All works well, except that when I close my TV it shuts down signal the to the monitor as well. This did not happen when the TV was connected directly to the PC (via HDMI), only when I connect them through the receiver (hence this is a receiver question).
How do I change that?

Configuration: 
LG W2043T monitor, 
LG LD460 TV, 
Yamaha RX-v467 receiver, 
ATI Radeon HD 4300/4500 series graphics card.

Thanks!!


----------



## nir211 (Jul 12, 2012)

** Please note that the pc desktop is extended to the TV.

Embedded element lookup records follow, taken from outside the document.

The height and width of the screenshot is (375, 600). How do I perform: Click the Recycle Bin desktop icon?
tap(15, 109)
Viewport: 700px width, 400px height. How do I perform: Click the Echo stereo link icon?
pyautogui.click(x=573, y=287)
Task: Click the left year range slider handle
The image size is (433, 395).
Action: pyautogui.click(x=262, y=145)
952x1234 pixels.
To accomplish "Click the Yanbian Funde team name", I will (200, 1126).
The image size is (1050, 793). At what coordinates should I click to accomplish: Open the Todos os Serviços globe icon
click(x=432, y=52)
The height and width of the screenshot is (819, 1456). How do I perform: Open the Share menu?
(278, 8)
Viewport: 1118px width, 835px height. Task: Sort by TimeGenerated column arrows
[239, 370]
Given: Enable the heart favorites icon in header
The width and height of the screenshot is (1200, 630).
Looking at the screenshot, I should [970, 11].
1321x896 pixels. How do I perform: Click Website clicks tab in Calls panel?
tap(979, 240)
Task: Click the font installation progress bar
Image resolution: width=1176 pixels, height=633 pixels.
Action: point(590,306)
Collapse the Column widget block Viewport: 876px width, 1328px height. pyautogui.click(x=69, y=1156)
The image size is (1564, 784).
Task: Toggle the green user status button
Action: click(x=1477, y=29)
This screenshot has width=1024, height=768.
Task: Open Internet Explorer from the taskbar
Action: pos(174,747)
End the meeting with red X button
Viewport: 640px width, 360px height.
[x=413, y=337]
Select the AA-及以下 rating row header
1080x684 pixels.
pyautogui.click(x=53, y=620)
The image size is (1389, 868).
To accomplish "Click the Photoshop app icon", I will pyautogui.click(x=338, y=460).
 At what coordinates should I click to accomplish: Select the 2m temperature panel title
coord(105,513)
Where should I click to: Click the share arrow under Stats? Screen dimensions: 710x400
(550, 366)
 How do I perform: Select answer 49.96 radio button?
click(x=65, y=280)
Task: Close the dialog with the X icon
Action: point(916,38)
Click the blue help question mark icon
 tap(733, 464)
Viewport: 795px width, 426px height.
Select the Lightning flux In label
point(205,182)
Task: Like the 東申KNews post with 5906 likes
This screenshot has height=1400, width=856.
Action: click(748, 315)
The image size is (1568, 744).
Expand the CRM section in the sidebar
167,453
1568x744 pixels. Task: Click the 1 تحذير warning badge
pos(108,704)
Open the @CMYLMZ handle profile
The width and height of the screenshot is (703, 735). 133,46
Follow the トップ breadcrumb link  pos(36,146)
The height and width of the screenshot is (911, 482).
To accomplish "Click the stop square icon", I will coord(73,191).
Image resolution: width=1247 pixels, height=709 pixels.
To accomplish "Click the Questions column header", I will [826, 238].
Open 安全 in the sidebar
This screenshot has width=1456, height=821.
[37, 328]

However, it was also like that when the PC was directly connected to the TV, and then turning off the TV did not kill the signal to the monitor.


----------



## wgmontgomery (Jun 9, 2011)

First, welcome to HTS!! 

You may have some kind of HDMI control feature activated that is shutting-off video when it doesn't "see" a video source. Try checking the AVR for a feature called/similar to _HMDI CEC_; this is how HDMI communicates with other equipment with a "handshake." The first thing to try would be turning off this feature on every component (AVR, TV etc.) and see if that fixes the problem.


----------



## 65Cobra427SC (Dec 23, 2011)

I had the exact same problem... and it's a common problem. Do a Google search for "EDID Override Thread" and you'll find a solution there. Good luck.


----------



## nir211 (Jul 12, 2012)

Thanks guys for your answers.
Sorry for being out of touch, I had a lot on my plate lately.
I'll give it a go and see what happens.


----------